REQUIREMENT A: In the passage about single-particle imaging, which journal published the reference on multistep nucleation of nanocrystals in aqueous solution?

DOCUMENT PASSAGE:

Otherwise, such details will just appear blurred.
Over the past decade, significant leaps in high-resolution imaging have allowed
us a better view of such in-situ heterogeneity using a class of techniques known
as single-particle imaging. Here, instead of averaging over a quasi-homogenous
ensemble of objects (or particles), we measure a very large dataset comprising
noisy and incomplete views of individual objects. Using statistical methods,
one can then robustly tease out the nature and degree of heterogeneity hidden
within the ensemble.
In this talk, I will discuss popular single particle imaging techniques
with x-ray free-electron lasers [1,2], and
liquid-cell electron microscopy [3], and how they can help
us resolve transient structural states in non-equilibrium processes such as
aggregation, nucleation and polymerization.
References:
[1] Loh, N. D. et al. Fractal morphology, imaging and
mass spectrometry of single aerosol particles in flight. Nature
486, 513-517 (2012).
[2] Sellberg, J. A. et al. Ultrafast X-ray probing of
water structure below the homogeneous ice nucleation temperature. Nature
510, 381-384 (2014).
[3] Loh, N.D. et al. Multistep nucleation of nanocrystals
in aqueous solution. Nature Chemistry advance online publication (2016).

EXERCISE MATERIAL:
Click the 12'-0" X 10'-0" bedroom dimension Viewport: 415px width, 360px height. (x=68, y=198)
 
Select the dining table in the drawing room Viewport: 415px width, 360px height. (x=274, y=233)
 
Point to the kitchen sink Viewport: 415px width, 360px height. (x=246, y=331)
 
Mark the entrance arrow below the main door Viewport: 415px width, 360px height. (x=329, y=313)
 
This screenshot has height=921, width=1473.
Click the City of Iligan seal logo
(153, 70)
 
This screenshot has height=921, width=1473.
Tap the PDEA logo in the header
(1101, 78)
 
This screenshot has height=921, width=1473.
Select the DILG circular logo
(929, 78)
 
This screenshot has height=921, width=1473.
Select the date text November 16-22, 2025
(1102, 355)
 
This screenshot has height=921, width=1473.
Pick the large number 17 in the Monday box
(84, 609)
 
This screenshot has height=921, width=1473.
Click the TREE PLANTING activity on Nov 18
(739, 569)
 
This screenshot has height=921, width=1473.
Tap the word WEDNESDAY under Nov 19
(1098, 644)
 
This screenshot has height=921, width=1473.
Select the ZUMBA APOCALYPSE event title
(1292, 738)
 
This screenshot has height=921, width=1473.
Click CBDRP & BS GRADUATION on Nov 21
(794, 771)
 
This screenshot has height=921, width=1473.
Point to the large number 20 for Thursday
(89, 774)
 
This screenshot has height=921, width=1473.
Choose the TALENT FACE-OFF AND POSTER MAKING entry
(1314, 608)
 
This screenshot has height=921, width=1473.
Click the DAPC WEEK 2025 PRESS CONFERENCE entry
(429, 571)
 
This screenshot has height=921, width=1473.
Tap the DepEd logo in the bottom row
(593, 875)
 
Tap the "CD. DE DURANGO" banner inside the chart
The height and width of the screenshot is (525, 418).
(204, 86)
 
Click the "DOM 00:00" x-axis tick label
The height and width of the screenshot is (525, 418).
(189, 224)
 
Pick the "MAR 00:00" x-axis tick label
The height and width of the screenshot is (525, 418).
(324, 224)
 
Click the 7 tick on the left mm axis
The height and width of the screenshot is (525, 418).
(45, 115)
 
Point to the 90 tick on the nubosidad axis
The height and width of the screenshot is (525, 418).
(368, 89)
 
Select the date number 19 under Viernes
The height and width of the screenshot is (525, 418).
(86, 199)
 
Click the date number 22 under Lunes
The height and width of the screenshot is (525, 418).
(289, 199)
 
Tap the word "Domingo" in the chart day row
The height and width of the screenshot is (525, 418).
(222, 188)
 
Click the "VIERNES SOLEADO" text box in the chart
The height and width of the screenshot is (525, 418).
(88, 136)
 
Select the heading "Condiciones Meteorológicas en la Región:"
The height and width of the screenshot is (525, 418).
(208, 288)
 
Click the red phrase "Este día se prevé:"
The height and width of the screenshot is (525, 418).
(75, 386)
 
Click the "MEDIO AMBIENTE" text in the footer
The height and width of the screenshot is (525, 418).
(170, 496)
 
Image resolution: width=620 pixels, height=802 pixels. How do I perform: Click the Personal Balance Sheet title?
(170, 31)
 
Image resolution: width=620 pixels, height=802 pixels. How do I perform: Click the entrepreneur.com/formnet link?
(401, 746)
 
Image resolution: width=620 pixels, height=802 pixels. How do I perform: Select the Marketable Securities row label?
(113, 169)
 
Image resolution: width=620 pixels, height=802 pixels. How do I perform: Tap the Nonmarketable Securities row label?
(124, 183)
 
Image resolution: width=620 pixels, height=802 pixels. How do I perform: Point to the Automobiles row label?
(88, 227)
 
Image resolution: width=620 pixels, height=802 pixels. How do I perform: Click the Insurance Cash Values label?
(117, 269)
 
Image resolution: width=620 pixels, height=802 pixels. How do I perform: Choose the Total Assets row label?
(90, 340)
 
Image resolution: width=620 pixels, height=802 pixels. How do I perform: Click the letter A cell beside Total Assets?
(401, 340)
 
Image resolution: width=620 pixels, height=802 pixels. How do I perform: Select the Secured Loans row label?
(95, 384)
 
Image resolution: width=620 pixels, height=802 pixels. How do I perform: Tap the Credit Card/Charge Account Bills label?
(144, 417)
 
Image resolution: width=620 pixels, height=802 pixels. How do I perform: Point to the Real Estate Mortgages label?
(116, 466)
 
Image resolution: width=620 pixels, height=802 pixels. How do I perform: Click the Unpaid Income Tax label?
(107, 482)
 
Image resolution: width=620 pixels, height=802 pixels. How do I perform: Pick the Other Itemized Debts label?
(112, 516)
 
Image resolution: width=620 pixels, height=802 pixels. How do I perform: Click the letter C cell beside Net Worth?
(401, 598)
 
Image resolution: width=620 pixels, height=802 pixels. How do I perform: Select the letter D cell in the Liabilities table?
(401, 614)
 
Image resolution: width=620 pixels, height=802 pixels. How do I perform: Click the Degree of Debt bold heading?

REQUIREMENT B: Reproduce the records from the line containing "Select the dining" through the line containing "(1098, 644)", inclusive, with every line and request kept, and add 10 to each number in the answer coordinates.

EXERCISE ANSWER A: Nature Chemistry

EXERCISE ANSWER B:
Select the dining table in the drawing room Viewport: 415px width, 360px height. (x=284, y=243)
 
Point to the kitchen sink Viewport: 415px width, 360px height. (x=256, y=341)
 
Mark the entrance arrow below the main door Viewport: 415px width, 360px height. (x=339, y=323)
 
This screenshot has height=921, width=1473.
Click the City of Iligan seal logo
(163, 80)
 
This screenshot has height=921, width=1473.
Tap the PDEA logo in the header
(1111, 88)
 
This screenshot has height=921, width=1473.
Select the DILG circular logo
(939, 88)
 
This screenshot has height=921, width=1473.
Select the date text November 16-22, 2025
(1112, 365)
 
This screenshot has height=921, width=1473.
Pick the large number 17 in the Monday box
(94, 619)
 
This screenshot has height=921, width=1473.
Click the TREE PLANTING activity on Nov 18
(749, 579)
 
This screenshot has height=921, width=1473.
Tap the word WEDNESDAY under Nov 19
(1108, 654)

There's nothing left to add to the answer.